Remémore, mon coeur, devant l'onde qui fuit
De ce lac solennel, sous l'or de la vesprée,
Ce couple malheureux dont la barque éplorée
Y vint sombrer avec leur amour, une nuit.

Comme tout alentours se tourmente et sanglote !
Le vent verse les pleurs des astres aux roseaux,
Le lys s'y mire ainsi que l'azur plein d'oiseaux,
Comme pour y chercher une image qui flotte.
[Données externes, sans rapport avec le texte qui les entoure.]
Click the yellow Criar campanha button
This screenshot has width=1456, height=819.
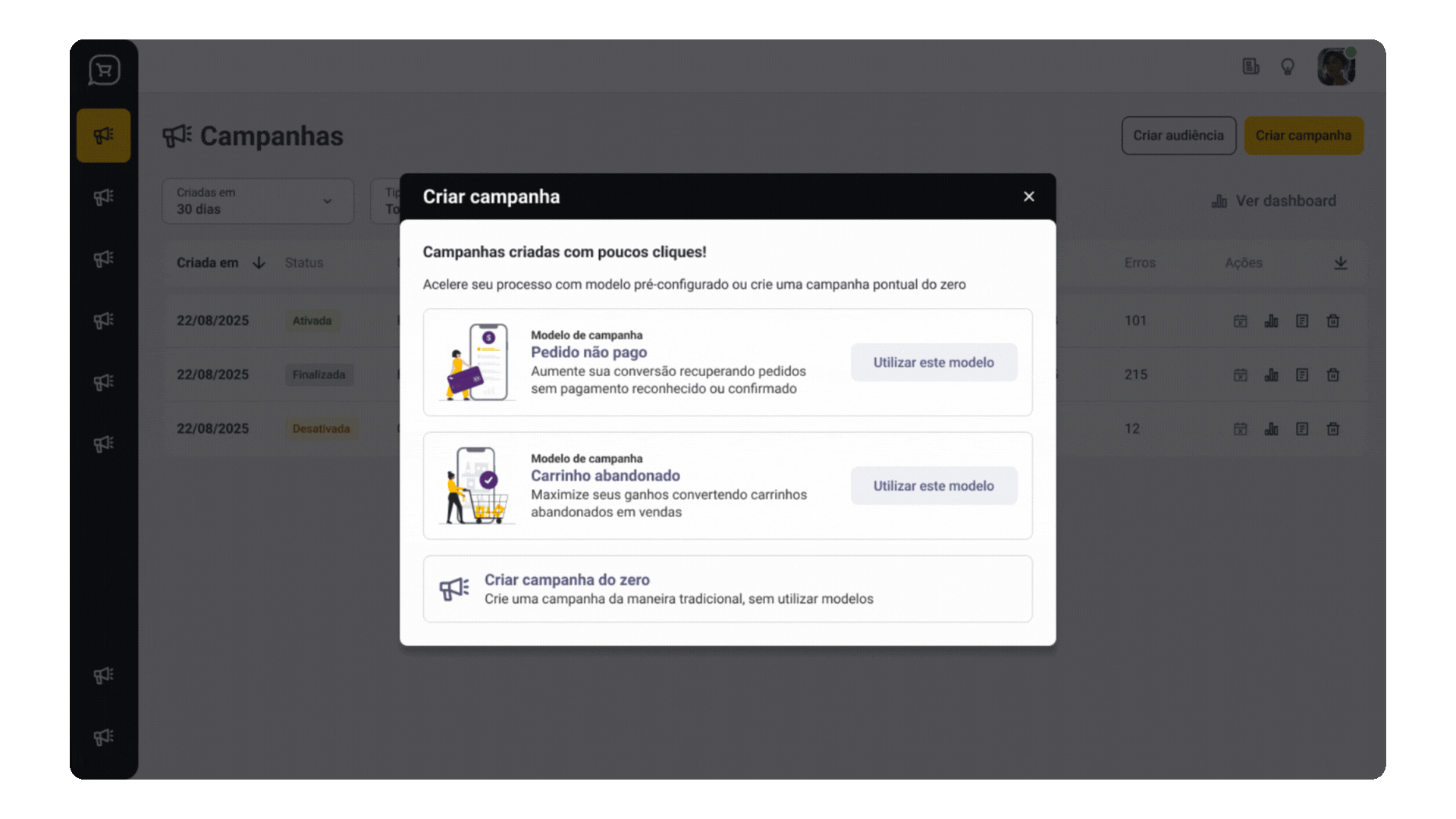(1303, 136)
Mais rien n'en a surgi depuis le soir fatal
Où les amants sont morts enlaçant leurs deux vies,
Et les eaux en silence aux grèves d'or suivies
Disent qu'ils dorment bien sous leur calme cristal.

Ainsi la vie humaine est un grand lac qui dort
Plein, sous le masque froid des ondes déployées,
De blonds rêves déçus, d'illusions noyées,
Où l'Espoir vainement mire ses astres d'or.
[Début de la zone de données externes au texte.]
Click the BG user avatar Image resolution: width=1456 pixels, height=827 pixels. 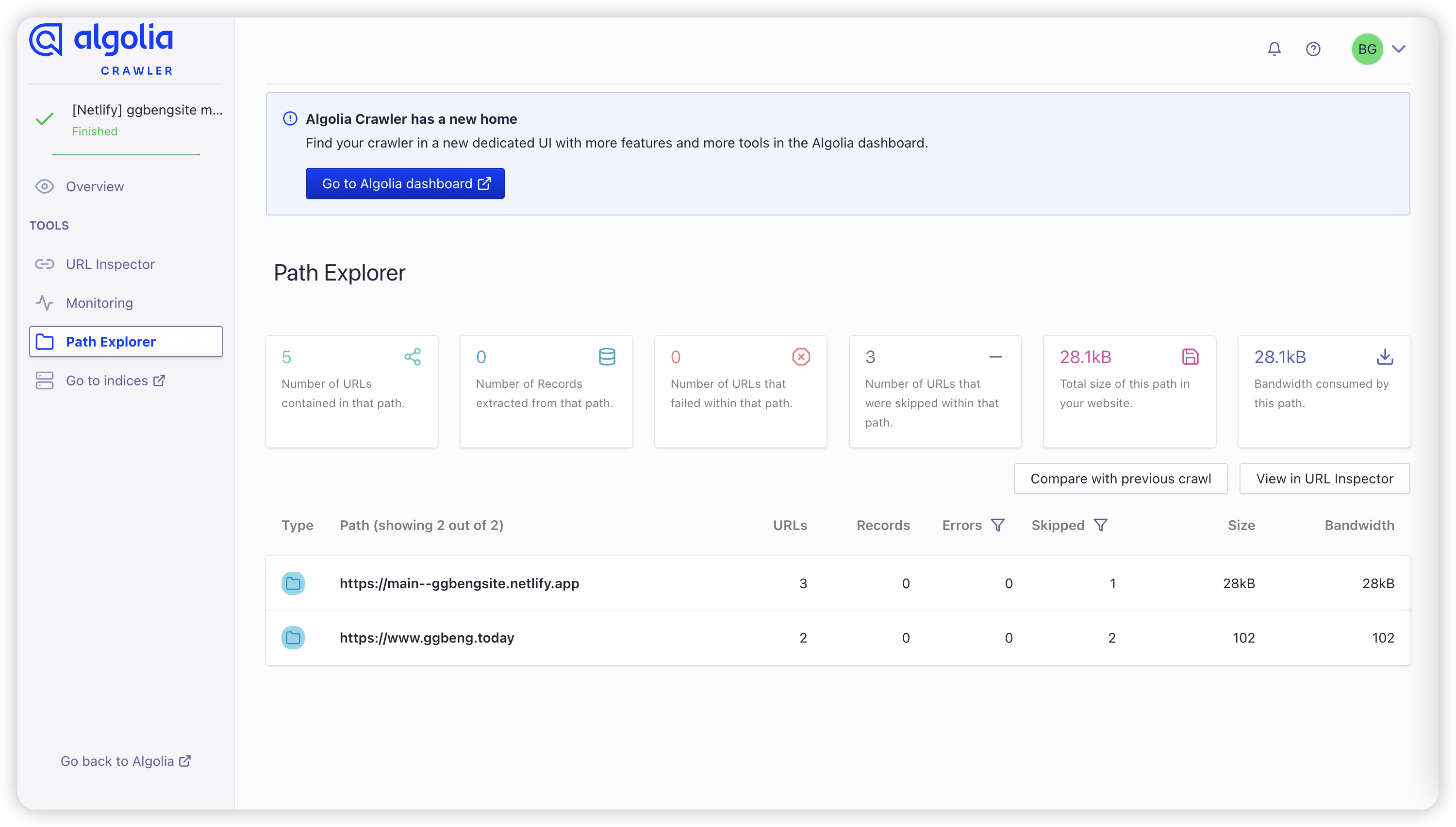(x=1367, y=49)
L'ultimo angelo del Corregio

Les yeux hagards, la joue pâlie,
Mais le coeur ferme et sans regret,
Dans sa mansarde d'Italie
Le divin Corrège expirait.

Autour de l'atroce grabat,
La bonne famille du maître
Cherche un peu de sa vie à mettre
Dans son coeur à peine qui bat.

Mais la vision cérébrale
Fomente la fièvre du corps,
Et son âme qu'agite un râle,
Sonne de bizarres accords.

Il veut peindre. Très lentement
De l'oreiller il se soulève,
Simulant quelque archange en rêve
En oubli du Ciel un moment.

Son oeil fouille la chambre toute,
Et soudain se fixe, étonné.
Il voit son modèle, il n'a doute,
Dans le berceau du dernier né.

Son jeune enfant près du panneau
Tout rose dans le linge orange,
A joint ses petites mains d'ange
Vers le cadre du Bambino.

Et sa filiale prière
À celle de l'Éden fait lien :
Dans du soir d'or italien,
Vision de blanche lumière.

" Vite qu'on m'apporte un pinceau !
" Mes couleurs ! crie le vieil artiste,
" Je veux peindre la pose triste
" De mon enfant dans son berceau.

" Mon pinceau ! délire Corrège,
" Je veux saisir en son essor
" Ce sublime idéal de neige
" Avant qu'il retourne au ciel d'or ! "

Comme il peint ! Comme sur la toile
Le génie coule à flot profond !
C'est un chérubin au chef blond,
En chemise couleur d'étoile.

Mais le peintre, pris tout à coup
D'un hoquet, retombe. Il expire.
Tandis que la sueur au cou
S'est figée en perle de cire.

Ainsi mourut l'artiste étrange
Dont le coeur d'idéal fut plein ;
Qui fit de son enfant un ange,
Avant d'en faire un orphelin.

Noël de vieil artiste

La bise geint, la porte bat,
Un Ange emporte sa capture.
Noël, sur la pauvre toiture,
Comme un De Profundis, s'abat.

L'artiste est mort en plein combat,
Les yeux rivés à sa sculpture.
La bise geint, la porte bat,
Un Ange emporte sa capture.

Ô Paradis ! puisqu'il tomba,
Tu pris pitié de sa torture.
Qu'il dorme en bonne couverture,
Il eut si froid sur son grabat !

La bise geint, la porte bat...

    La Cloche dans la brume

Écoutez, écoutez, ô ma pauvre âme ! Il pleure
Tout au loin dans la brume ! Une cloche ! Des sons
Gémissent sous le noir des nocturnes frissons,
Pendant qu'une tristesse immense nous effleure.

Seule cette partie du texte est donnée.